After finding the line with "Bond Info. (270, 533)" in the entries below, retype exactly each line from there through the line with "Vergelijk (400, 737)", including that final line.

** Data for review follows **

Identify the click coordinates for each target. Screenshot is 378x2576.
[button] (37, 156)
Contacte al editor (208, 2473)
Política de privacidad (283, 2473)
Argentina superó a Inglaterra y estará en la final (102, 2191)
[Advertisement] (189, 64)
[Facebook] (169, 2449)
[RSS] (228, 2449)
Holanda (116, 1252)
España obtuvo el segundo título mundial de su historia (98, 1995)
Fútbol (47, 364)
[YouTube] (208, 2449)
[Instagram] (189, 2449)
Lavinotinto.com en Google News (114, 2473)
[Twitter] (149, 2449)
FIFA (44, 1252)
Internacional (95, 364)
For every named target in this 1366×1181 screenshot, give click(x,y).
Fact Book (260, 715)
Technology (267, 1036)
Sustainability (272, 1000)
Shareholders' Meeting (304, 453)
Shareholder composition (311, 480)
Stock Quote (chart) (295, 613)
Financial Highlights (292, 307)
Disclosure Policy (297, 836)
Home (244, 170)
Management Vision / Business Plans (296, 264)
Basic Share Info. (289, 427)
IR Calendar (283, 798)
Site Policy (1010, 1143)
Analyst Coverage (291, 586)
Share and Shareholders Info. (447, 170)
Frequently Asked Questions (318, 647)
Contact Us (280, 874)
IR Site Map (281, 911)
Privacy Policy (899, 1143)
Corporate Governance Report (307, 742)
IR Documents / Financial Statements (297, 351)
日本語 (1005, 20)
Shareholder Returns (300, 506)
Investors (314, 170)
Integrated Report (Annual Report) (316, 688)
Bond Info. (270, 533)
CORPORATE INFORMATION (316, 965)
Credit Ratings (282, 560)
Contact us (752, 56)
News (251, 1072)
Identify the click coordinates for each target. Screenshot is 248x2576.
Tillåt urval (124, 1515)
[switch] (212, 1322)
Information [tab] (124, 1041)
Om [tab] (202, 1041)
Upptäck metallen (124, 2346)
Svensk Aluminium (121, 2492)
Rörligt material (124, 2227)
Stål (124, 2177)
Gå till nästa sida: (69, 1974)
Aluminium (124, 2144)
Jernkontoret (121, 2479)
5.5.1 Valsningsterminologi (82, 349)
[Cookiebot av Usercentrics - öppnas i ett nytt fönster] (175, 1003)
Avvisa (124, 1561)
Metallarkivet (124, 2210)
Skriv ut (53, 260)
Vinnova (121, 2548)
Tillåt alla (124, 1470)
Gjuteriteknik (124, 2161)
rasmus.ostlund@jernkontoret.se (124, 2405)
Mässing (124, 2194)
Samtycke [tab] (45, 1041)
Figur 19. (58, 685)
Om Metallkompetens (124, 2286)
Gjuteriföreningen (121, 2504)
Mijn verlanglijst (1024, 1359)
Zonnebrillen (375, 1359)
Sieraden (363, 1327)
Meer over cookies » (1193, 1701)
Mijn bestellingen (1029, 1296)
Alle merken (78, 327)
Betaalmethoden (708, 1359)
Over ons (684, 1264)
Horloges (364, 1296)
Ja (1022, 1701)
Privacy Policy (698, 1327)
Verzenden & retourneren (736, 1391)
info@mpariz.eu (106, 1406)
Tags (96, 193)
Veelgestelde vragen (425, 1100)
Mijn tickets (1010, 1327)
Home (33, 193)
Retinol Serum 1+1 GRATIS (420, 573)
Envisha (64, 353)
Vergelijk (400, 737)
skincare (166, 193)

** End of Data for review **

:: Written answer ::
Bond Info. (270, 533)
CORPORATE INFORMATION (316, 965)
Credit Ratings (282, 560)
Contact us (752, 56)
News (251, 1072)
Identify the click coordinates for each target. Screenshot is 248x2576.
Tillåt urval (124, 1515)
[switch] (212, 1322)
Information [tab] (124, 1041)
Om [tab] (202, 1041)
Upptäck metallen (124, 2346)
Svensk Aluminium (121, 2492)
Rörligt material (124, 2227)
Stål (124, 2177)
Gå till nästa sida: (69, 1974)
Aluminium (124, 2144)
Jernkontoret (121, 2479)
5.5.1 Valsningsterminologi (82, 349)
[Cookiebot av Usercentrics - öppnas i ett nytt fönster] (175, 1003)
Avvisa (124, 1561)
Metallarkivet (124, 2210)
Skriv ut (53, 260)
Vinnova (121, 2548)
Tillåt alla (124, 1470)
Gjuteriteknik (124, 2161)
rasmus.ostlund@jernkontoret.se (124, 2405)
Mässing (124, 2194)
Samtycke [tab] (45, 1041)
Figur 19. (58, 685)
Om Metallkompetens (124, 2286)
Gjuteriföreningen (121, 2504)
Mijn verlanglijst (1024, 1359)
Zonnebrillen (375, 1359)
Sieraden (363, 1327)
Meer over cookies » (1193, 1701)
Mijn bestellingen (1029, 1296)
Alle merken (78, 327)
Betaalmethoden (708, 1359)
Over ons (684, 1264)
Horloges (364, 1296)
Ja (1022, 1701)
Privacy Policy (698, 1327)
Verzenden & retourneren (736, 1391)
info@mpariz.eu (106, 1406)
Tags (96, 193)
Veelgestelde vragen (425, 1100)
Mijn tickets (1010, 1327)
Home (33, 193)
Retinol Serum 1+1 GRATIS (420, 573)
Envisha (64, 353)
Vergelijk (400, 737)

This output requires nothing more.